Neural oscillation

Neural oscillations, or brainwaves, are rhythmic or repetitive patterns of neural activity in the central nervous system. Neural tissue can generate oscillatory activity in many ways, driven either by mechanisms within individual neurons or by interactions between neurons.

High-Frequency Oscillations.

Brain oscillations have gained great attention in neuroscience as functional building blocks of cognitive-sensory processes. Research has shown that oscillations in “alpha,” “beta,” “gamma,” “delta,” and “theta” frequency windows are highly modified in the brain pathology, including in patients with a cognitive impairment like bipolar disorder (BD). The study of changes in brain oscillations can provide fundamental knowledge for exploring neurophysiological biomarkers in cognitive impairment. Lu et al. review findings from the role and molecular basis of abnormal neural oscillation and synchronization in the symptoms of patients with BD. An overview of the results clearly demonstrates that, in cognitive-sensory processes, resting and evoked/event-related electroencephalogram (EEG) spectra in the delta, theta, alpha, beta, and gamma bands are abnormally changed in patients with BD showing psychotic features. Abnormal oscillations have been found to be associated with several neural dysfunctions and abnormalities contributing to BD, including abnormal GABAergic neurotransmission signaling, hippocampal cell discharge, abnormal hippocampal neurogenesis, impaired cadherin, and synaptic contact-based cell adhesion processes, extended lateral ventricles, decreased prefrontal cortical gray matter, and decreased hippocampal volume. Mechanistically, impairment in calcium voltage-gated channel subunit alpha1 I, neurotrophic tyrosine receptor kinase proteins, genes involved in the brain neurogenesis and synaptogenesis like WNT3 and ACTG2, genes involved in the cell adhesion process like CDH12 and DISC1, and gamma-aminobutyric acid (GABA) signaling have been reported as the main molecular contributors to the abnormalities in resting-state low-frequency oscillations in BD patients. Findings also showed the association of impaired synaptic connections and disrupted membrane potential with abnormal beta/gamma oscillatory activity in patients with BD. Of note, the synaptic GABA neurotransmitter has been found to be a fundamental requirement for the occurrence of long-distance synchronous gamma oscillations necessary for coordinating the activity of neural networks between various brain regions ¹⁾.

In individual neurons, oscillations can appear either as oscillations in membrane potential or as rhythmic patterns of action potentials, which then produce oscillatory activation of post-synaptic neurons. At the level of neural ensembles, synchronized activity of large numbers of neurons can give rise to macroscopic oscillations, which can be observed in an electroencephalogram. Oscillatory activity in groups of neurons generally arises from feedback connections between the neurons that result in the synchronization of their firing patterns. The interaction between neurons can give rise to oscillations at a different frequency than the firing frequency of individual neurons. A well-known example of macroscopic neural oscillations is alpha activity.

> COLLECTED MATERIAL
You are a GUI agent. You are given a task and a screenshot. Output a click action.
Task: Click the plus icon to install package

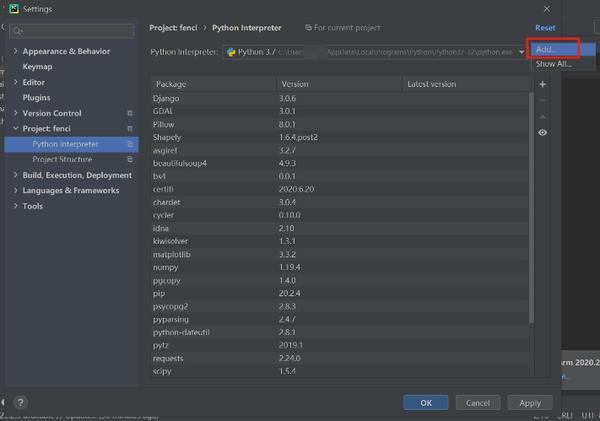(x=542, y=84)
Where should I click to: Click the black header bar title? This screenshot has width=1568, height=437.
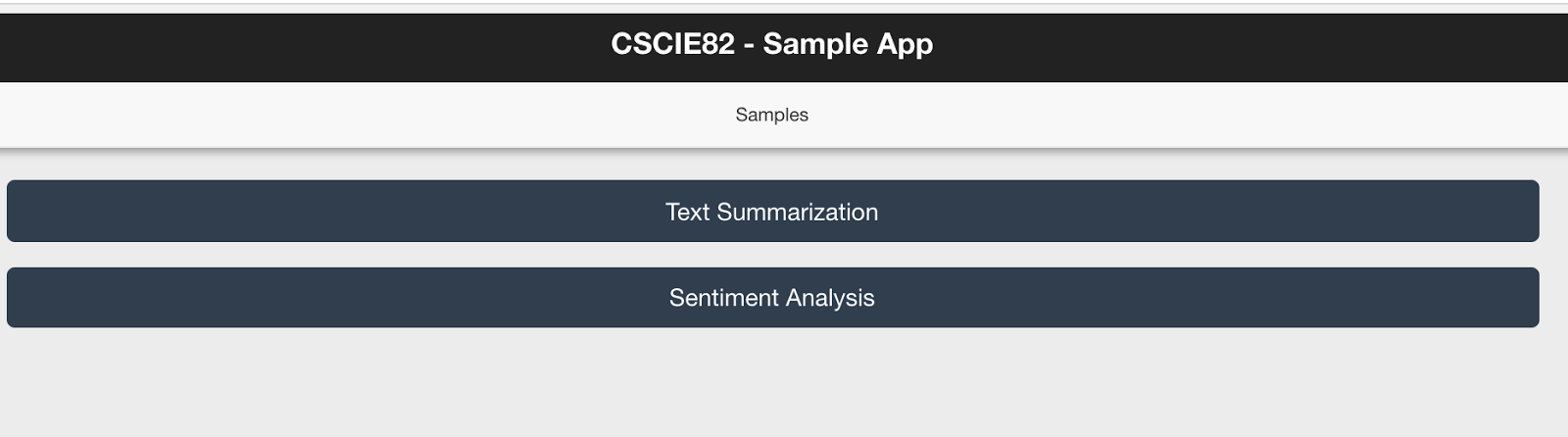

> TASK LIST
(a) From the neural oscillation text, list every gene identified by its gene symbol.
(b) In the neural oscillation text, what has been found to be a fundamental requirement for long-distance synchronous gamma oscillations?
(c) Repeat the neural oscillation text from the words "Neural oscillations, or" through the words "interactions between neurons.".

> RESPONSE LIST
(a) WNT3, ACTG2, CDH12, DISC1

(b) The synaptic GABA neurotransmitter.

(c)
Neural oscillations, or brainwaves, are rhythmic or repetitive patterns of neural activity in the central nervous system. Neural tissue can generate oscillatory activity in many ways, driven either by mechanisms within individual neurons or by interactions between neurons.